## The data
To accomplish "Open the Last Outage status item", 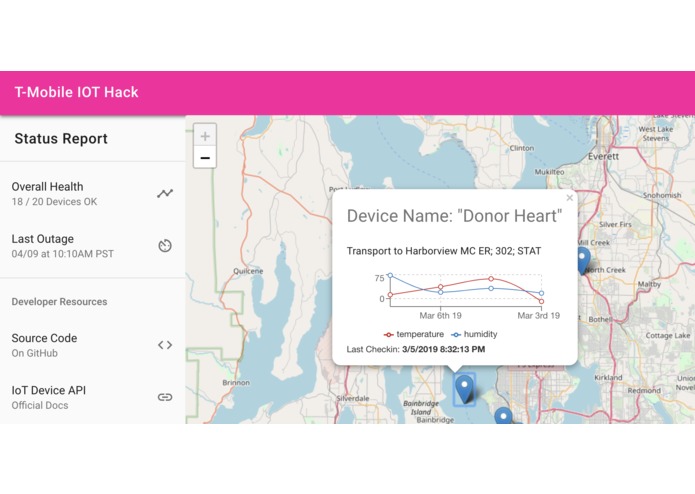I will click(x=80, y=246).
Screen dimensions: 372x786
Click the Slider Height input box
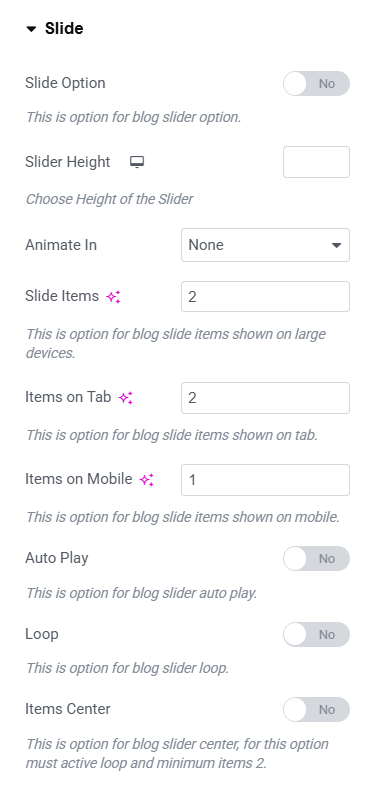[316, 162]
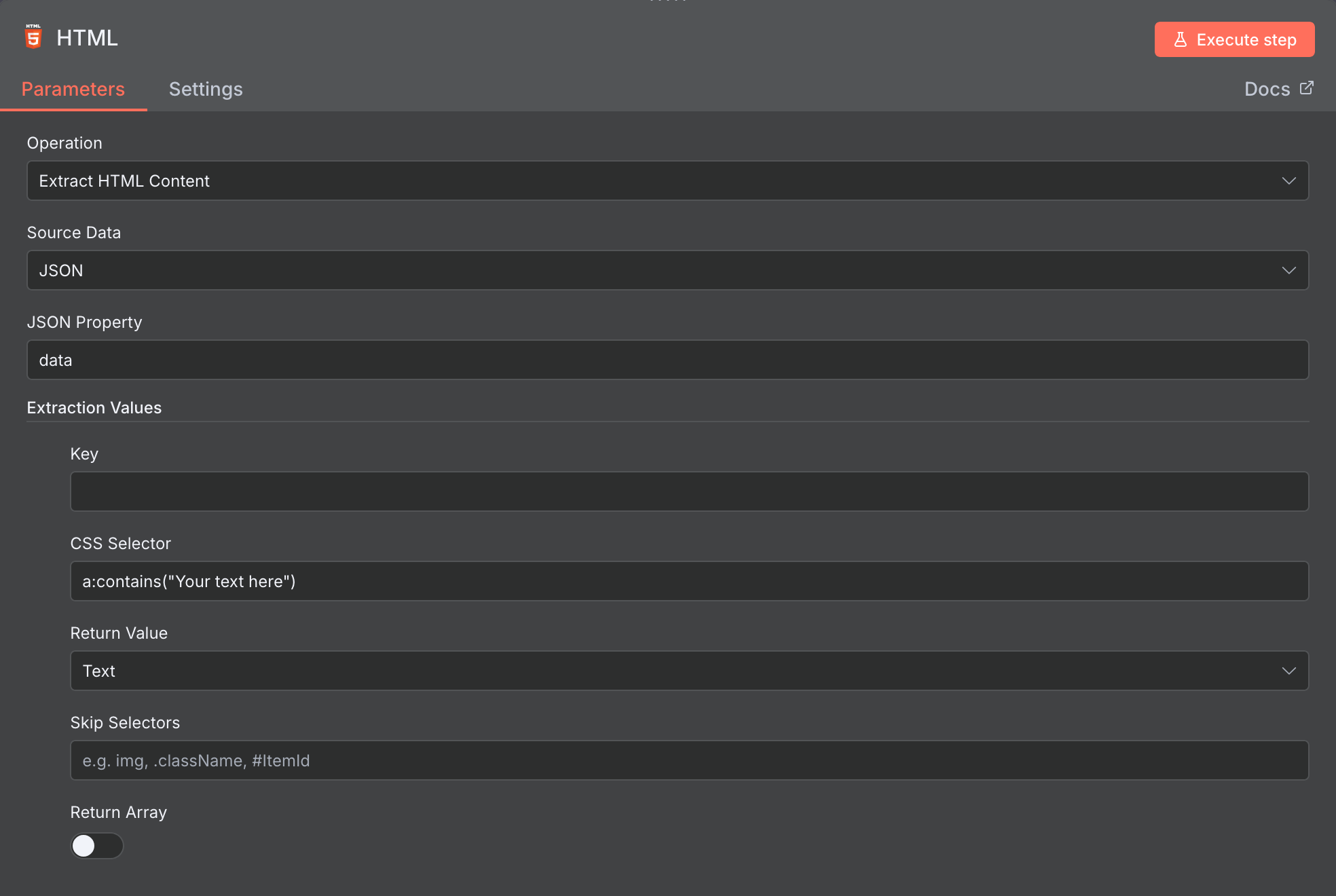The height and width of the screenshot is (896, 1336).
Task: Switch to the Settings tab
Action: click(206, 89)
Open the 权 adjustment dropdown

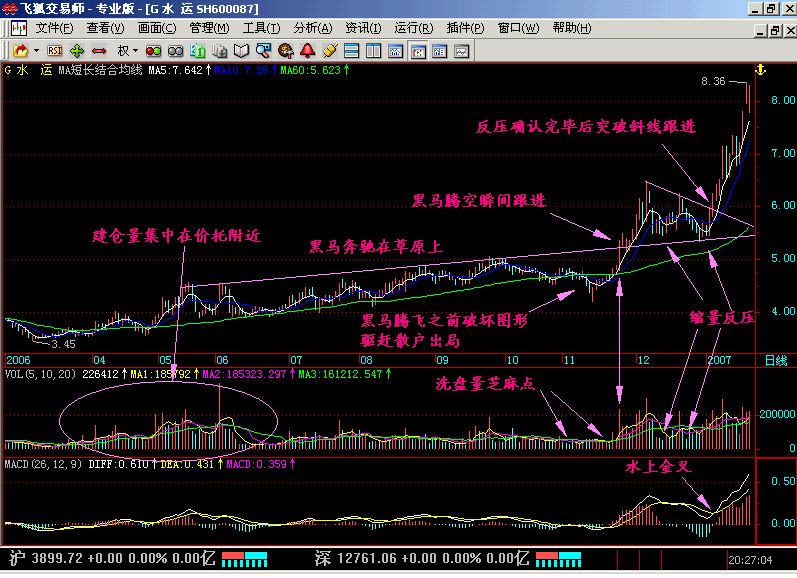pos(127,49)
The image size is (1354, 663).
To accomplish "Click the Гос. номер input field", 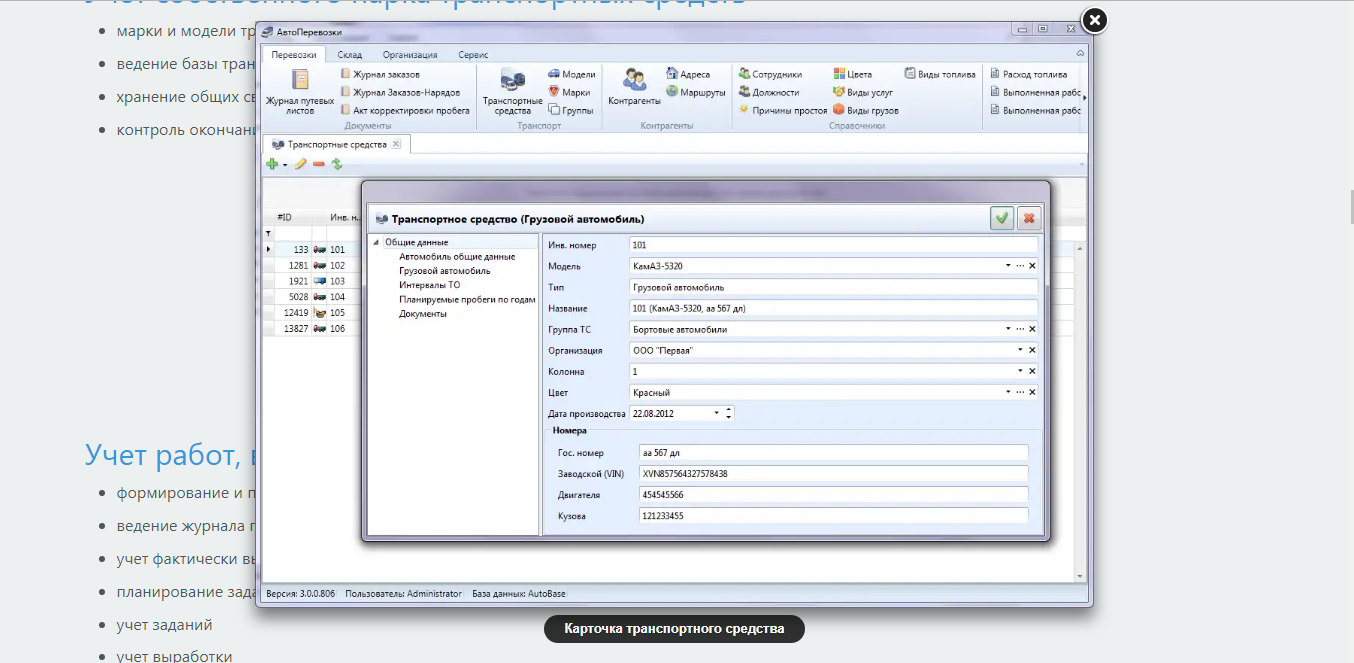I will click(833, 453).

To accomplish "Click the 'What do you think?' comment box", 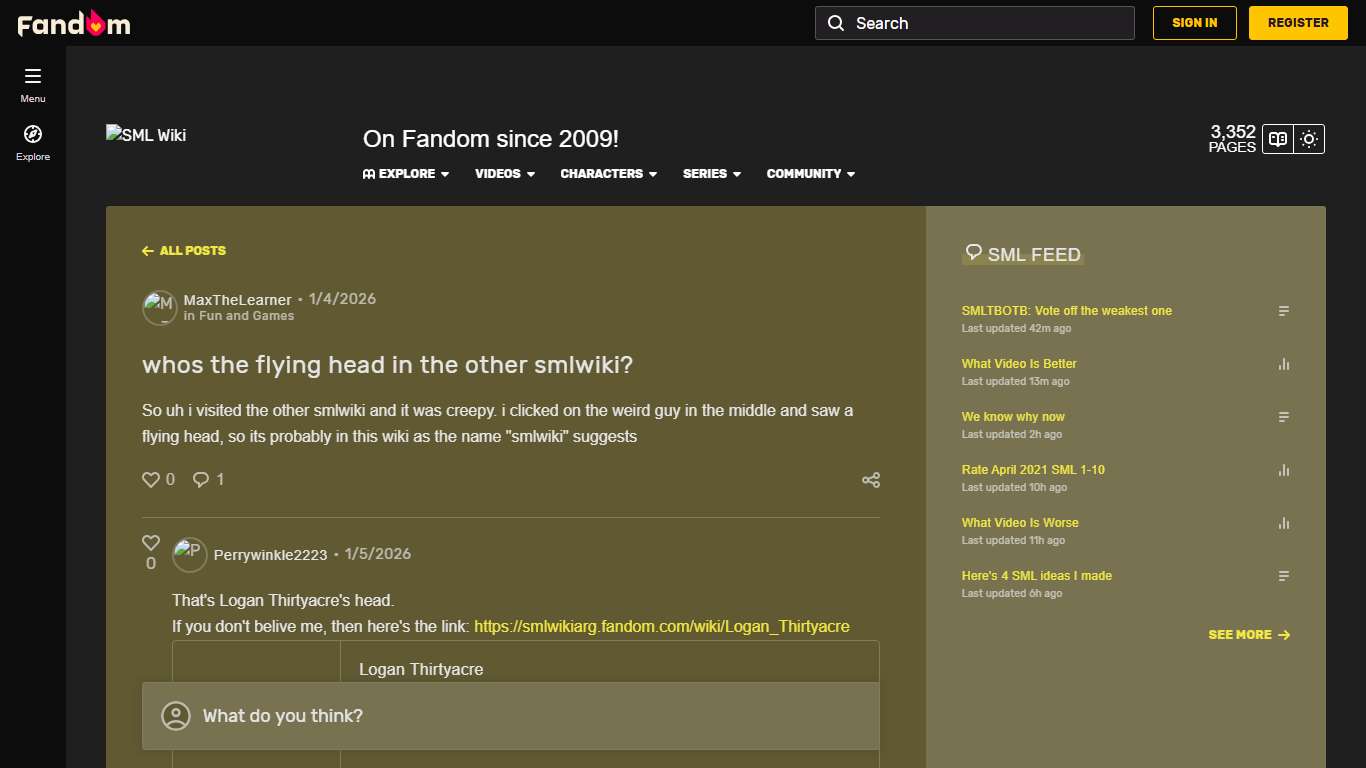I will (x=511, y=716).
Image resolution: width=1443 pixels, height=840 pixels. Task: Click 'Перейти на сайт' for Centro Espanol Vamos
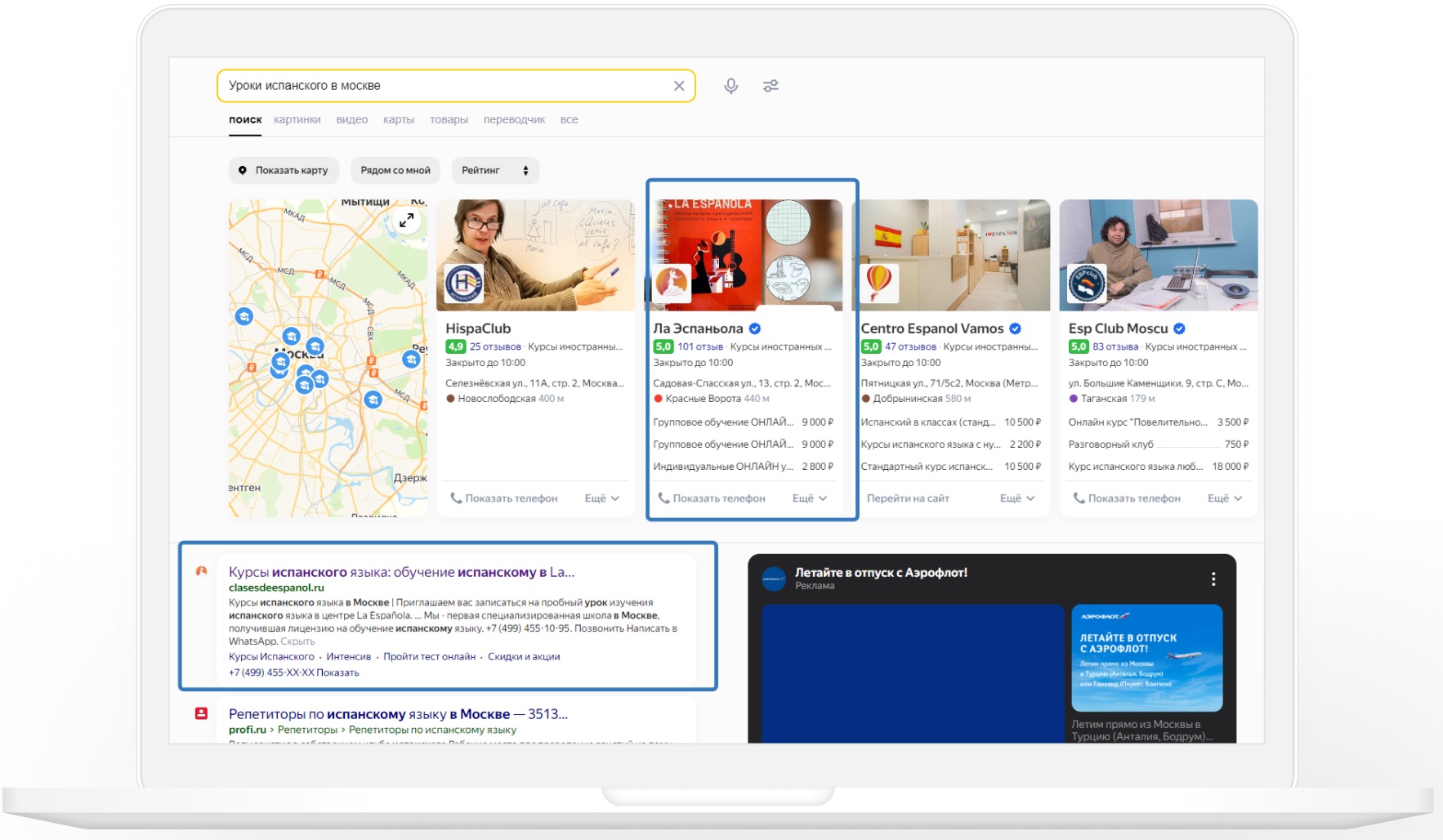[x=908, y=498]
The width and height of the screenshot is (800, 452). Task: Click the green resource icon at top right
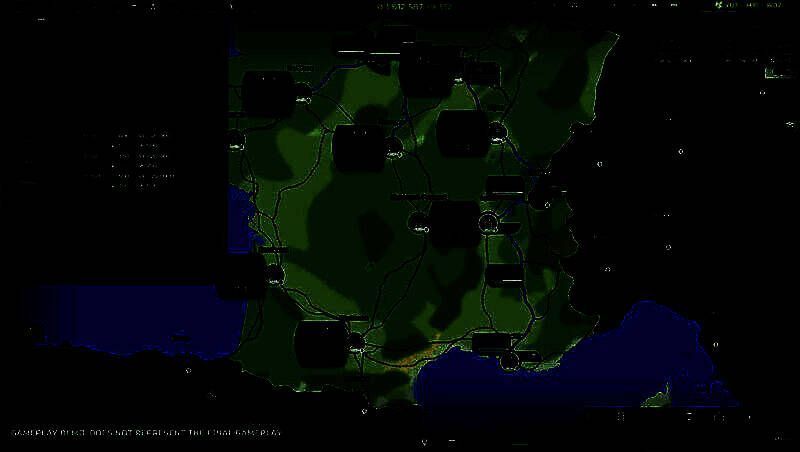click(x=719, y=6)
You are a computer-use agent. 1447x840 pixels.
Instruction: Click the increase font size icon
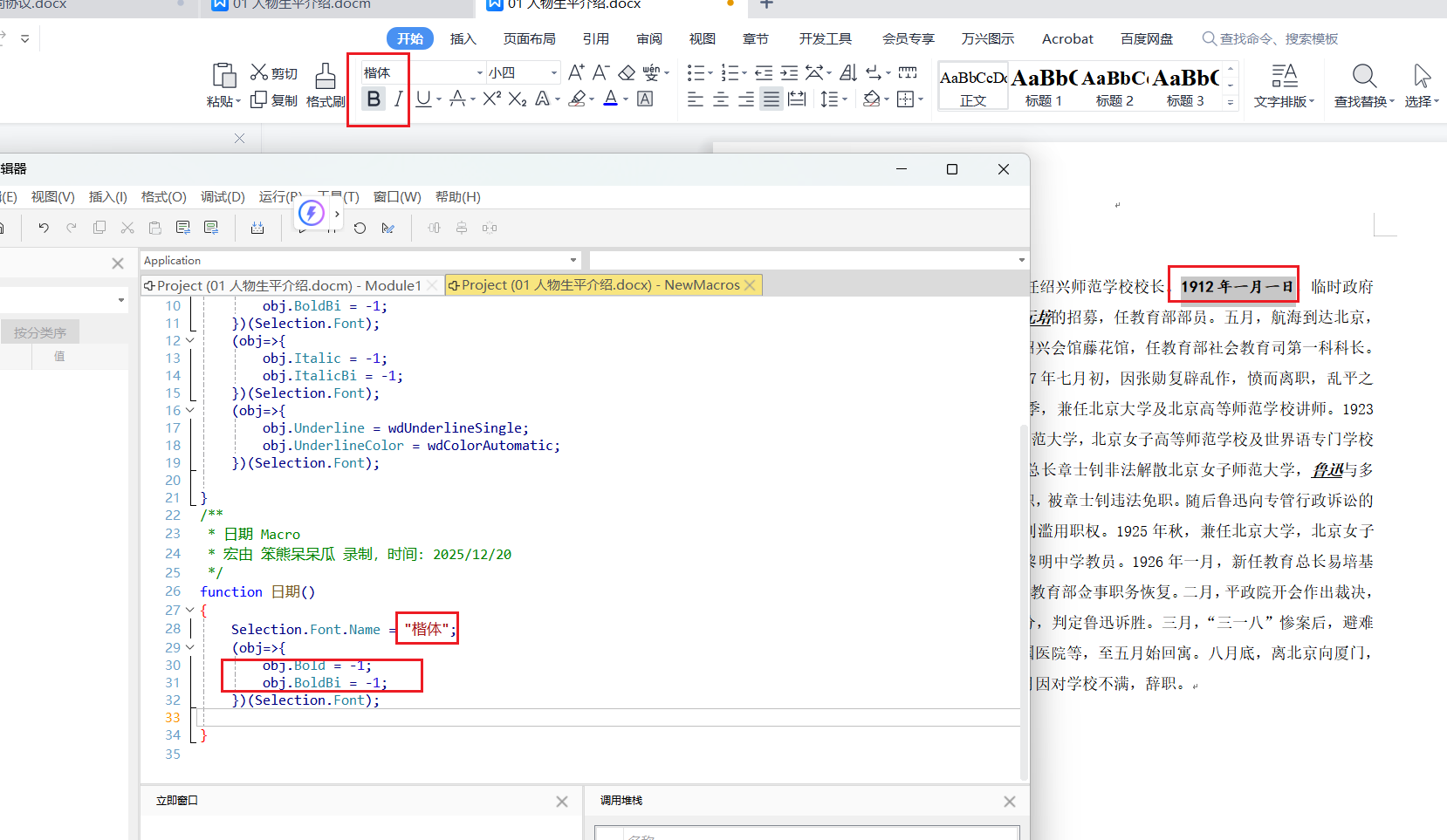576,72
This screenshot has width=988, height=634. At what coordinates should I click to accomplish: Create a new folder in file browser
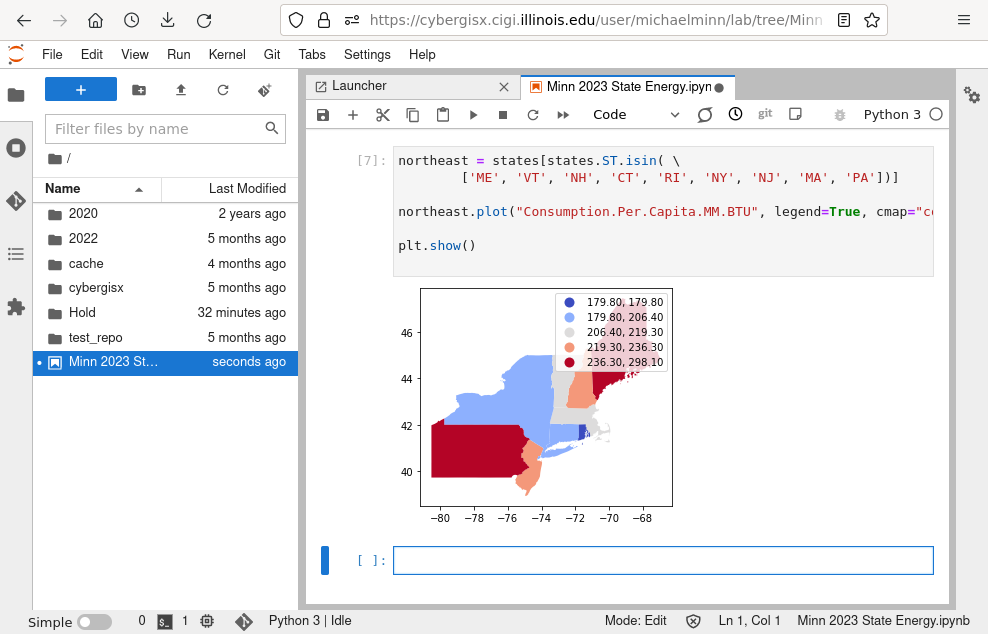pyautogui.click(x=139, y=90)
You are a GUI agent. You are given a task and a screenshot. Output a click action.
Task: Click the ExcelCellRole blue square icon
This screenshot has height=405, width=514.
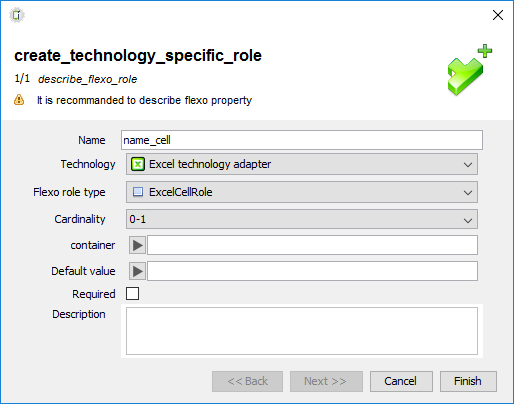pyautogui.click(x=138, y=192)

## Exercise requirements
Only the lines that contain the string "agent" are to be copied from the records.

## Written response
You are a computer-use agent. 1447x840 pixels.
You are a GUI agent. You are given a task and a screenshot. Output a click action.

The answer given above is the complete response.